EH.Net Mailing List Archive: EH.Teach

EH.T: x-post H-TEACH: teaching immigration history

John Murray (JMURRAY at uoft02.utoledo.edu)

Tue Jul 8 12:26:23 EDT 1997

================= EH.TEACH POSTING ================= 
Economic historians who include immigration topics on their syllabus may be 
able to offer suggestions here. 
 
John Murray 
co-editor, eh.teach 
*********************************** 
From:          mrich at carbon.cudenver.edu (Myra Rich) 
 
 
I am seeking suggestions as I revamp my reading list for a History of 
Immigration (to the United States) which is part of our core curriculum.  My 
current list contains Roger Daniels, Coming to America; Virginia 
Yans-McLaughlin, Family and Community (actually out of print as of this 
spring); Sarah Deutsch, No Separate Refuge; and Valerie Matsumoto, Farming 
the Home Place.
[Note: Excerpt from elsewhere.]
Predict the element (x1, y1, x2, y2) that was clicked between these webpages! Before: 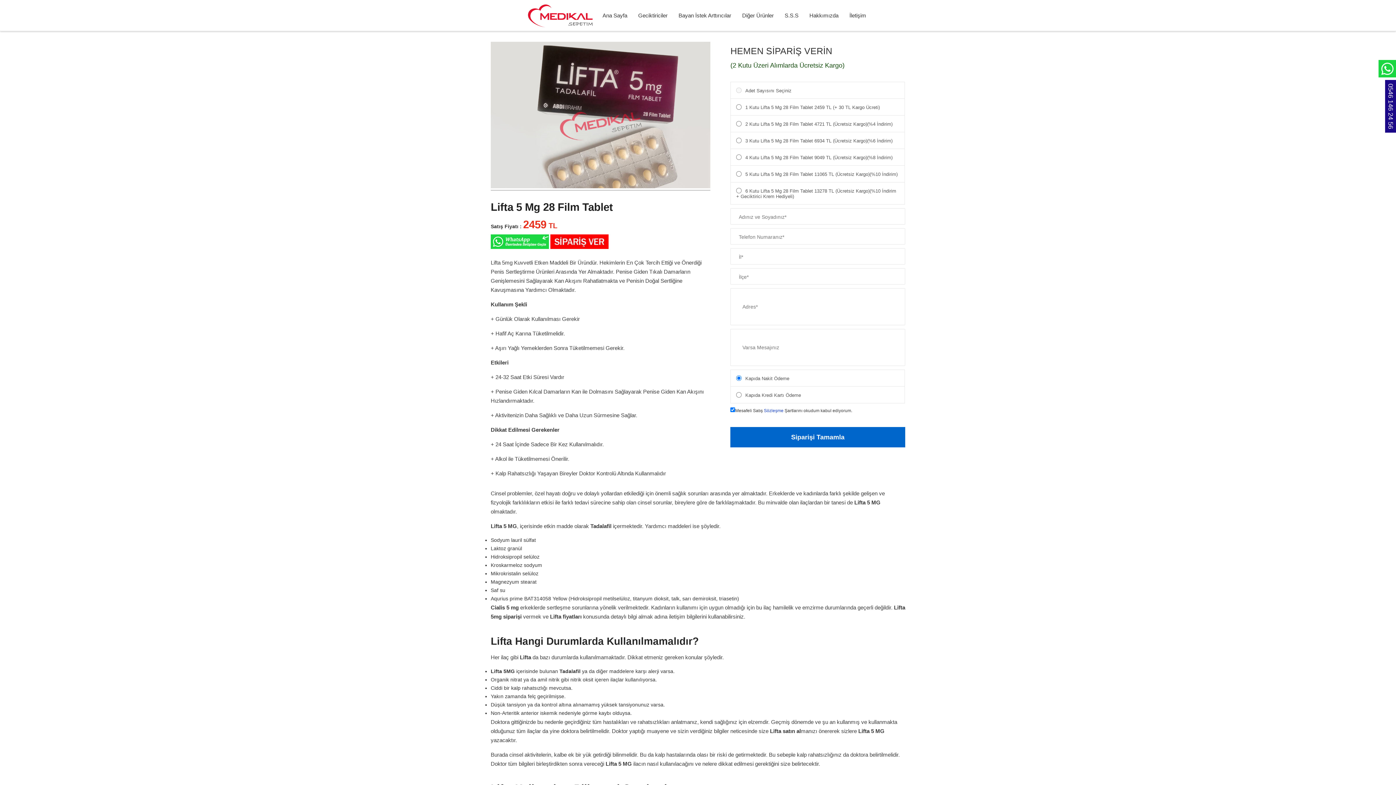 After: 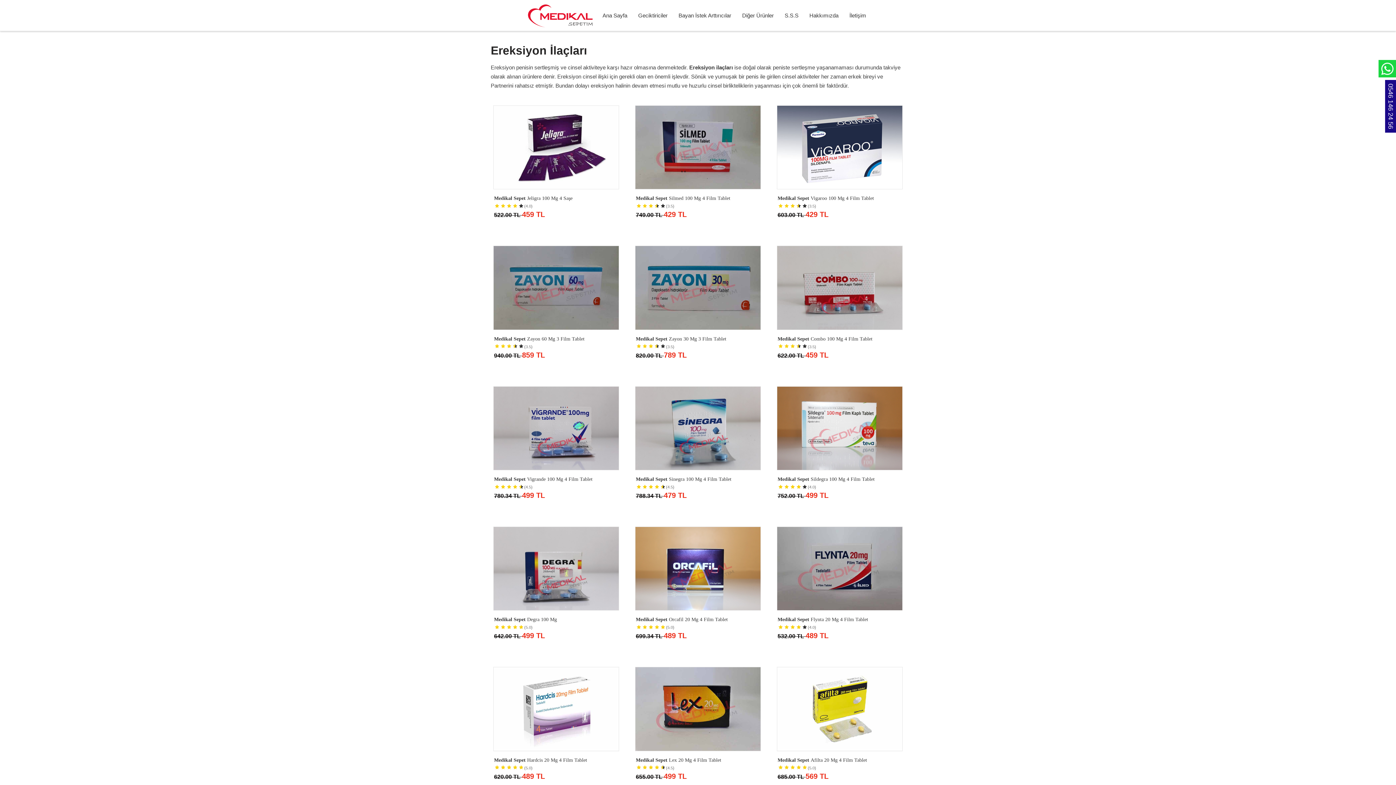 Action: label: Ana Sayfa bbox: (602, 12, 627, 18)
In past years I've used Reimers, Still the Golden Door; 
Handlin's Boston's Immigrants; Higham's  Strangers in the Land; and various 
surveys.  What seems to work is a balance between survey and "case studies" 
of various groups. In this part of the country anything on Hispanic 
immigration/migration strikes a chord with the students, but I would also be 
interested in anything on black migration in the 20th century (not Lemann's 
The Promised Land).  Thank you for your help.